9年前に Corné Aussems によって更新されました。

RE: SAML protocol signature issue in Liferay SP

Liferay Legend 投稿: 1313 参加年月日: 06/10/03 最新の投稿

Thanks Tomas and Rahul,

Due to holiday and work i was not able to continue on this and respond properly.

So i will now try to find out how i can force my Idp Shibboleth to sign all messages.
There are a lot of config files so one should be it emoticon

Keep you posted.

Regards
Corné

9年前に Corné Aussems によって更新されました。

RE: SAML protocol signature issue in Liferay SP

Liferay Legend 投稿: 1313 参加年月日: 06/10/03 最新の投稿

Hi guys,
Just want to let you know that after several hours of trial and error i finally succeed in seting up Sibboleth as Saml2 IDP.

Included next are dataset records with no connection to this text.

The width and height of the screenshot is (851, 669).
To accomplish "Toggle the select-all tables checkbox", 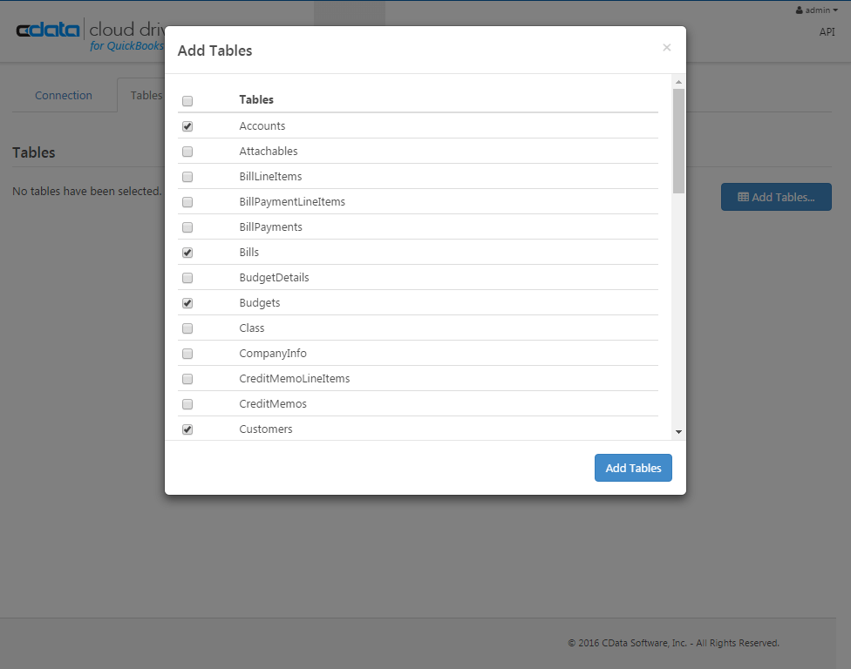I will [x=187, y=101].
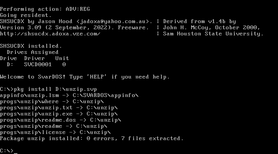Click the SVCD0001 driver name

click(x=38, y=64)
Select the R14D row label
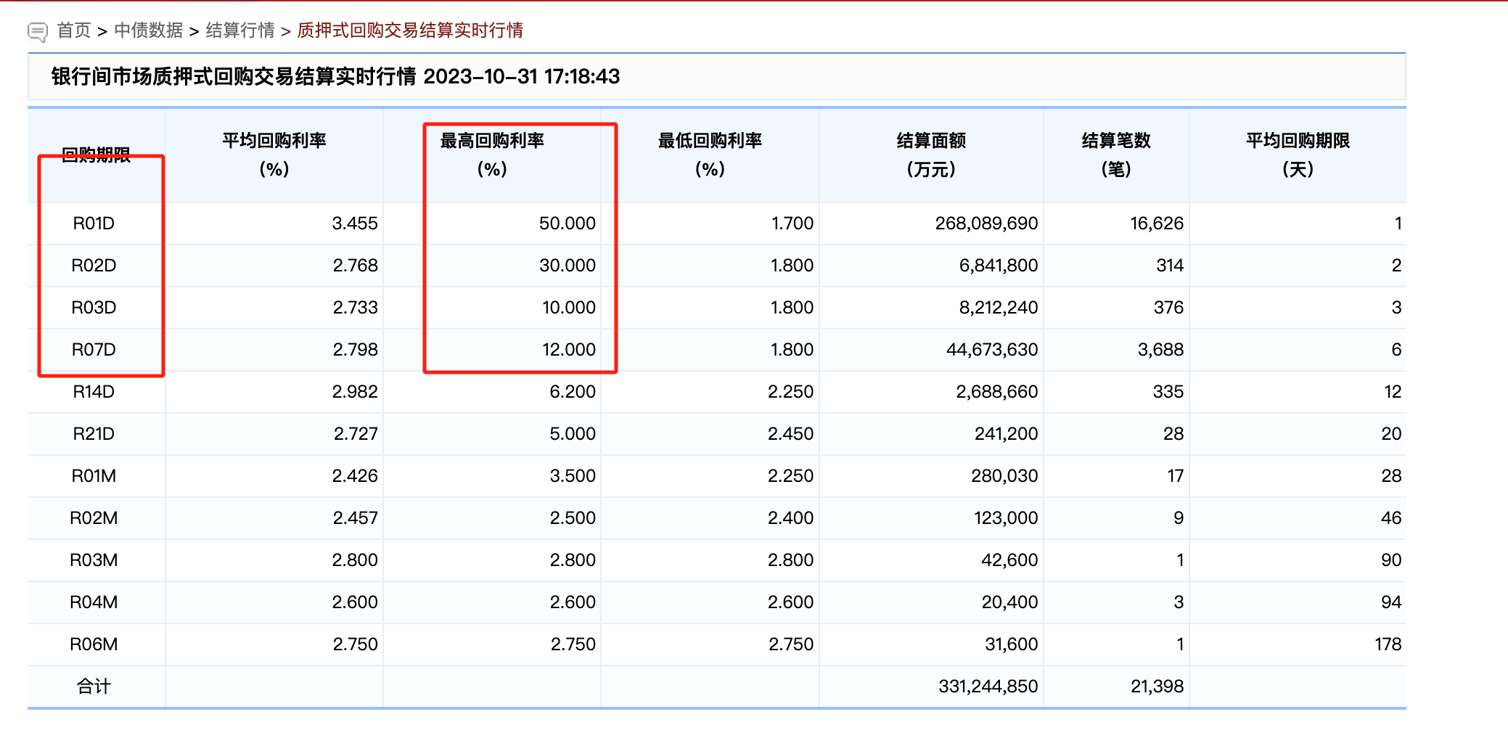This screenshot has width=1508, height=733. click(x=94, y=392)
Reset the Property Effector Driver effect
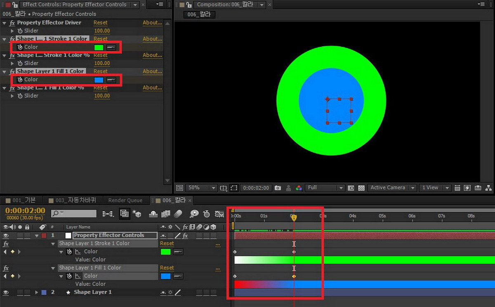Viewport: 495px width, 307px height. click(x=100, y=23)
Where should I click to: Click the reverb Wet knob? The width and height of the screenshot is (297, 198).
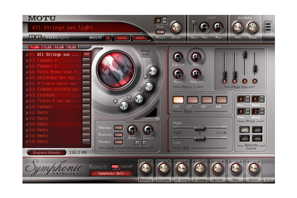click(235, 168)
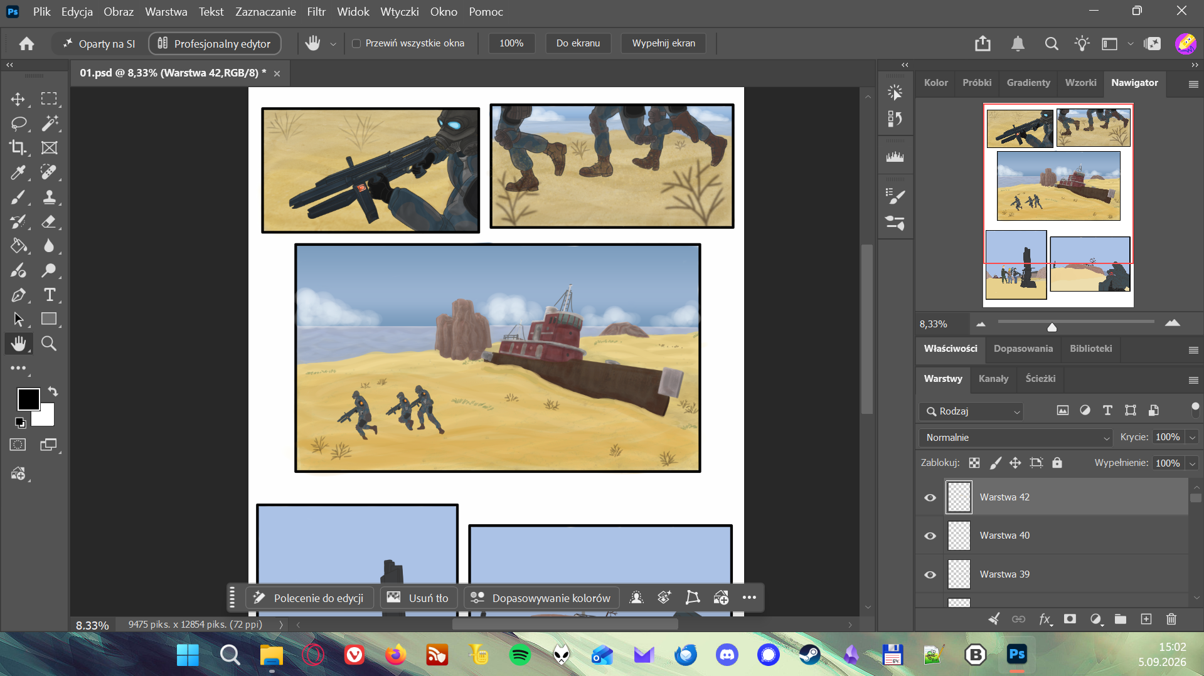This screenshot has width=1204, height=676.
Task: Pick the Eyedropper tool
Action: pyautogui.click(x=18, y=172)
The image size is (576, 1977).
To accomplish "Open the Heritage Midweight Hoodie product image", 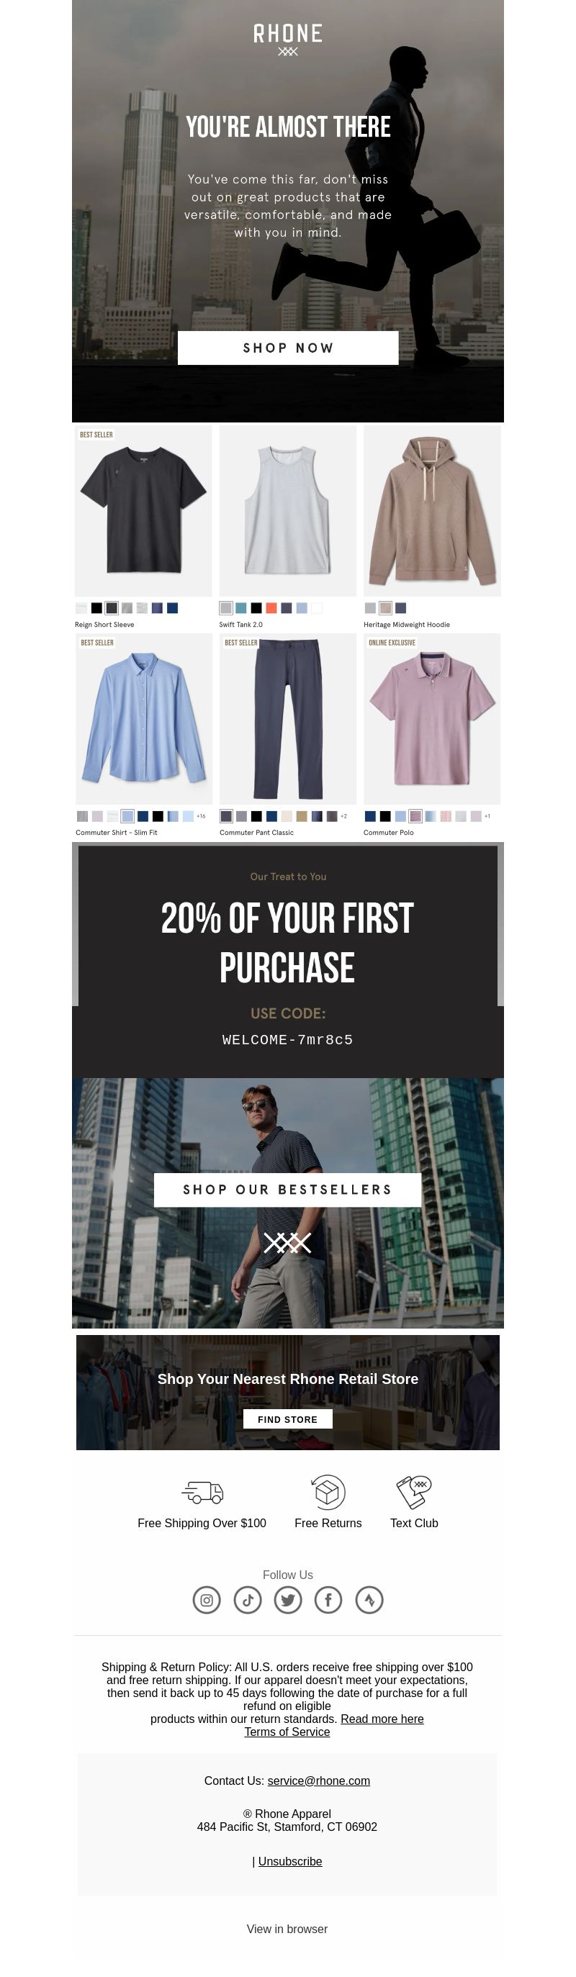I will tap(432, 511).
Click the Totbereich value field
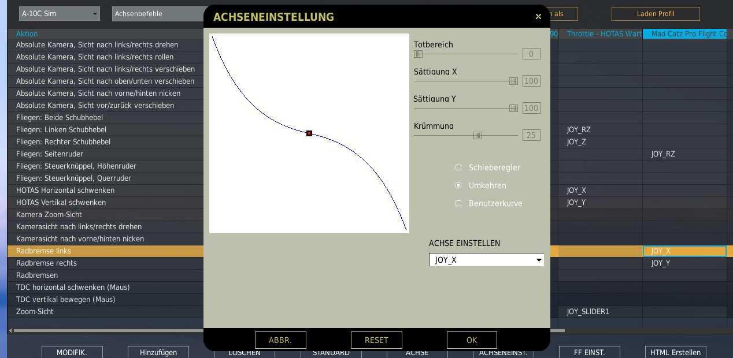Image resolution: width=733 pixels, height=358 pixels. 531,54
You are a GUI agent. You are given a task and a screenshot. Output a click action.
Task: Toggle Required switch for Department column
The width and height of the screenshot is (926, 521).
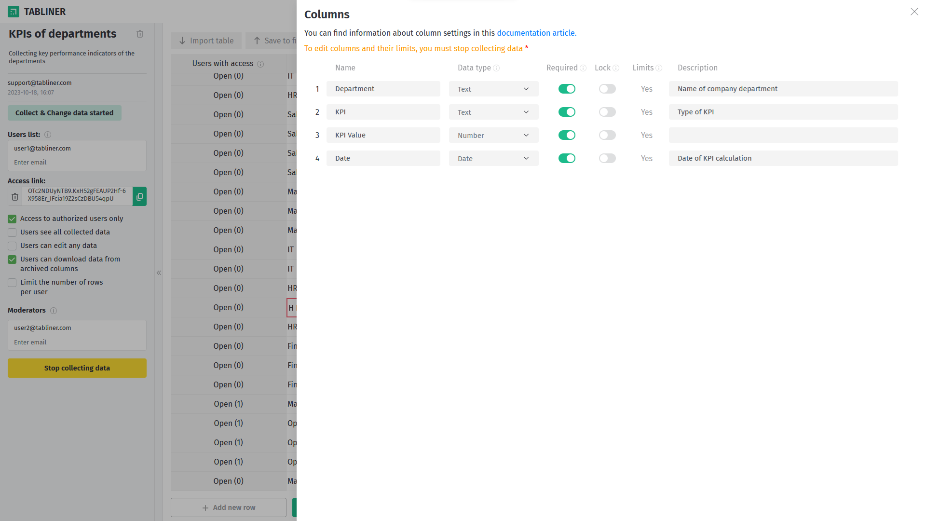coord(567,89)
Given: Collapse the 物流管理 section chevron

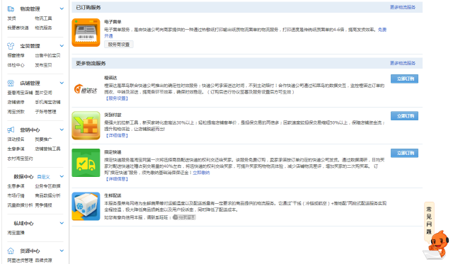Looking at the screenshot, I should (62, 8).
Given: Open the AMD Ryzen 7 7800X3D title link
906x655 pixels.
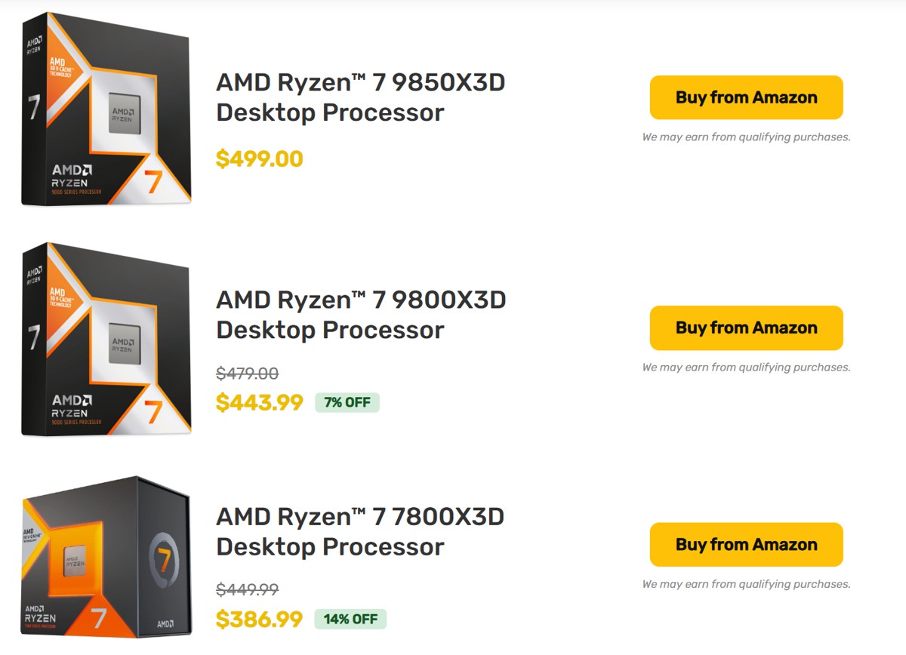Looking at the screenshot, I should (x=360, y=531).
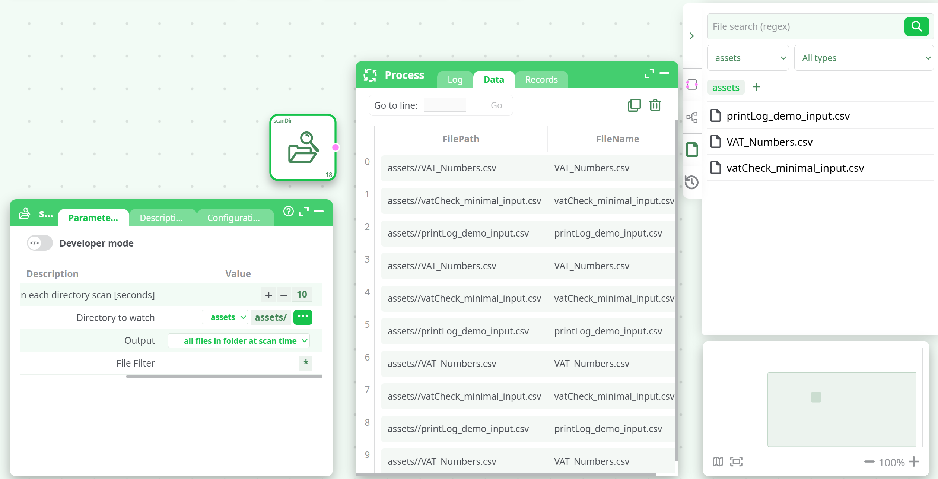Open the All types filter dropdown
The image size is (938, 479).
click(864, 58)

Indeed as Tomas suggested the first was to sign all responses.
Secondly encryptAssertions should be put on never.

<rp:profileconfiguration xsi:type="saml:SAML2SSOProfile" includeAttributeStatement="true" assertionLifetime="PT5M" assertionProxyCount="0" signResponses="always" signAssertions="never" encryptAssertions="never" encryptNameIds="never" /> 
.

One i will type a blog about the whole endeavour.

Once again thanks for the very useful push in the right direction.

C.heers

9年前に Rahul Jaiswal によって更新されました。

RE: SAML protocol signature issue in Liferay SP

New Member 投稿: 10 参加年月日: 11/07/06 最新の投稿

Thanks Corné, for sharing your workaround on Sibboleth.